PROBLEM TO WORK ON:
Please reproduce the entries below exactly from the line holding "Given: Click the orange Lock label text" through the last line, both included, and omit any pictures.

EXERCISE DATA:
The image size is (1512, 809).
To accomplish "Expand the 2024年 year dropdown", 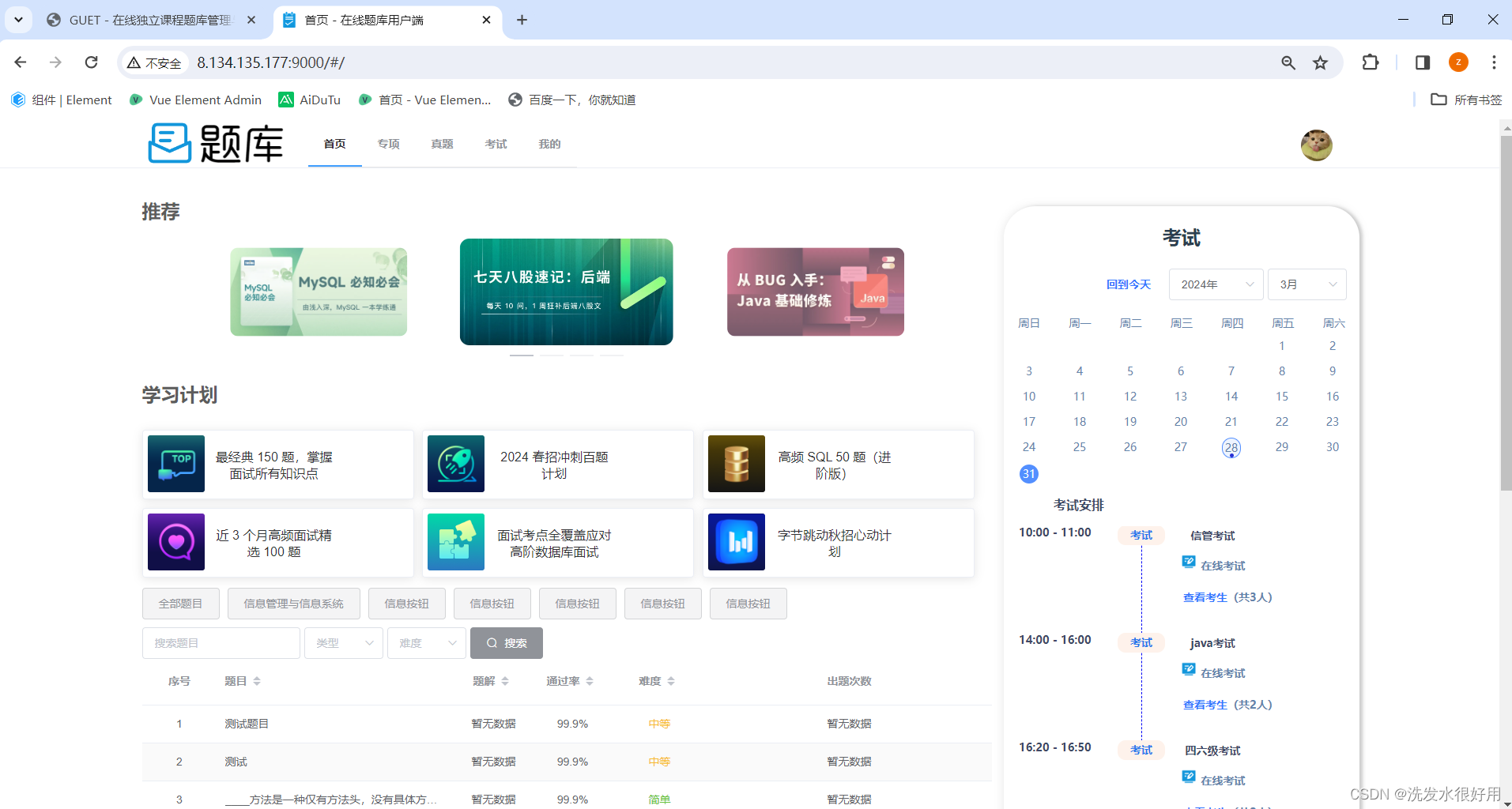I will pos(1216,284).
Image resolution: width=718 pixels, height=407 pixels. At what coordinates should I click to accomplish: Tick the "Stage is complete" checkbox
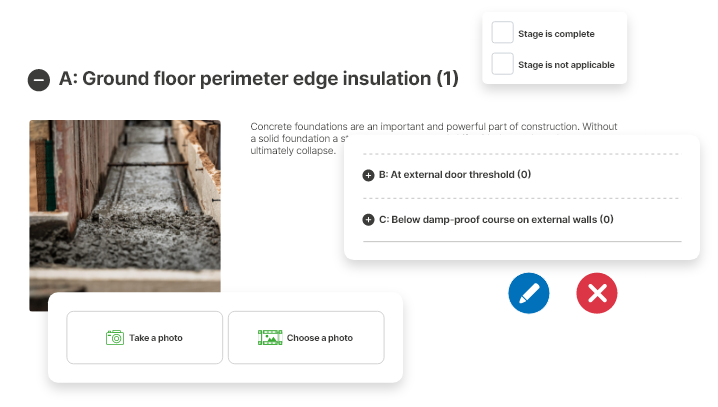tap(503, 33)
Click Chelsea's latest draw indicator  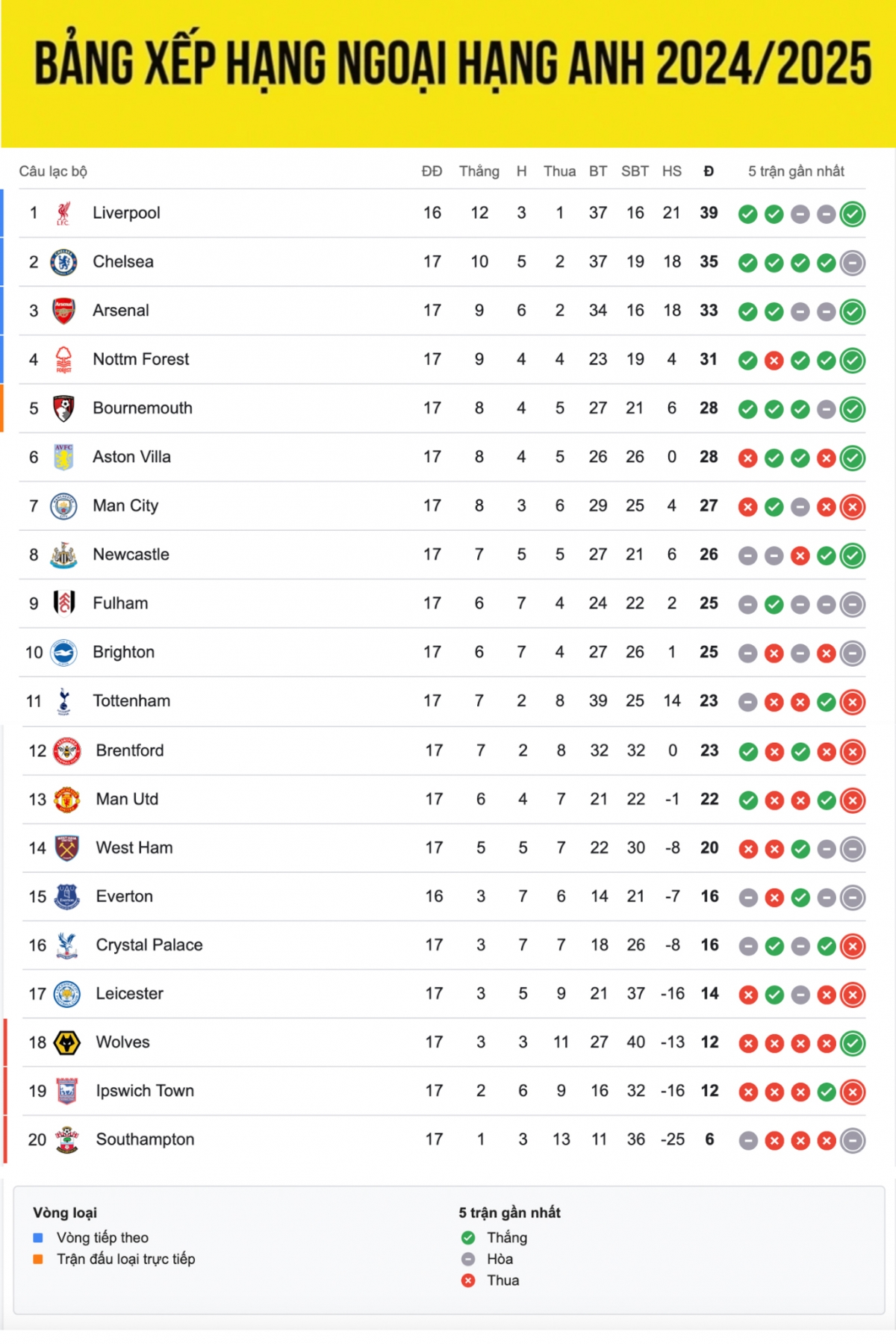coord(853,263)
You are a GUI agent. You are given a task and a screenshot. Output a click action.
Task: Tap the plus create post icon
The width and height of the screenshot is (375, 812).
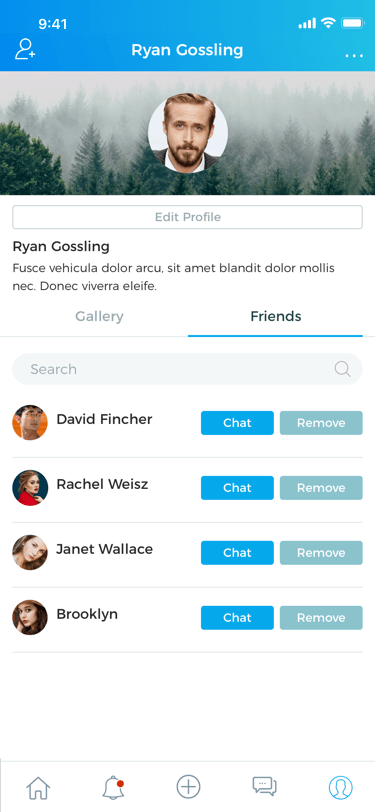coord(189,787)
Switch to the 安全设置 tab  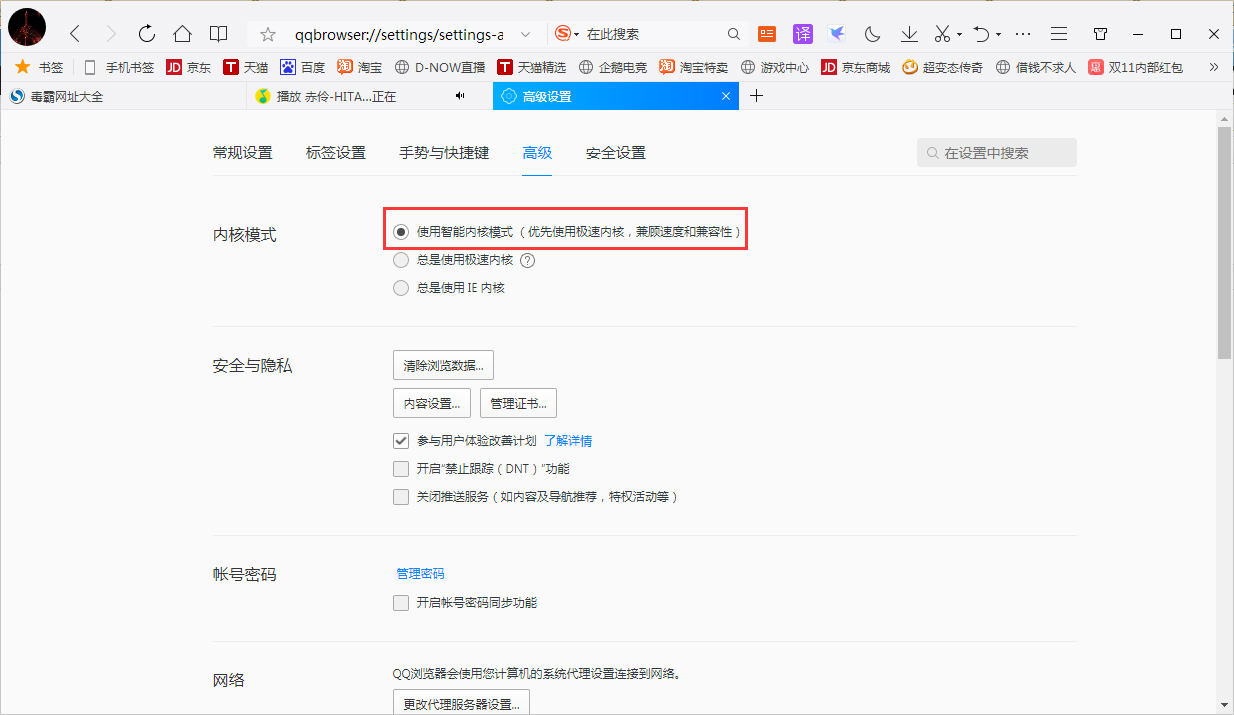pyautogui.click(x=614, y=152)
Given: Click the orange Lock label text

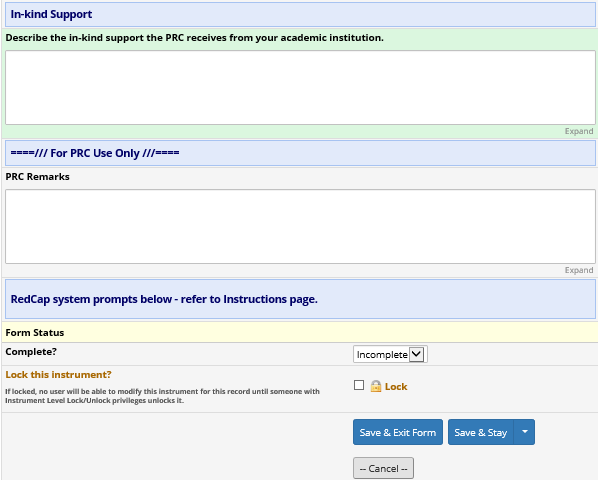Looking at the screenshot, I should pyautogui.click(x=396, y=387).
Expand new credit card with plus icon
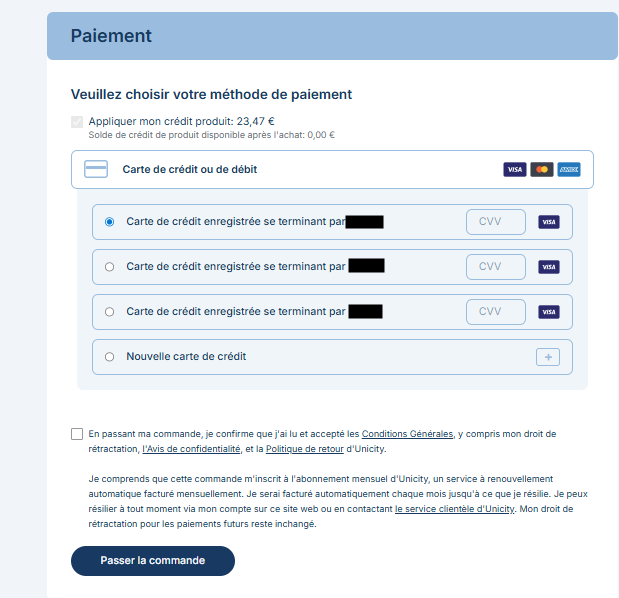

EXERCISE RESULT:
Given: Click the orange Lock label text

Looking at the screenshot, I should pyautogui.click(x=396, y=387).
Expand new credit card with plus icon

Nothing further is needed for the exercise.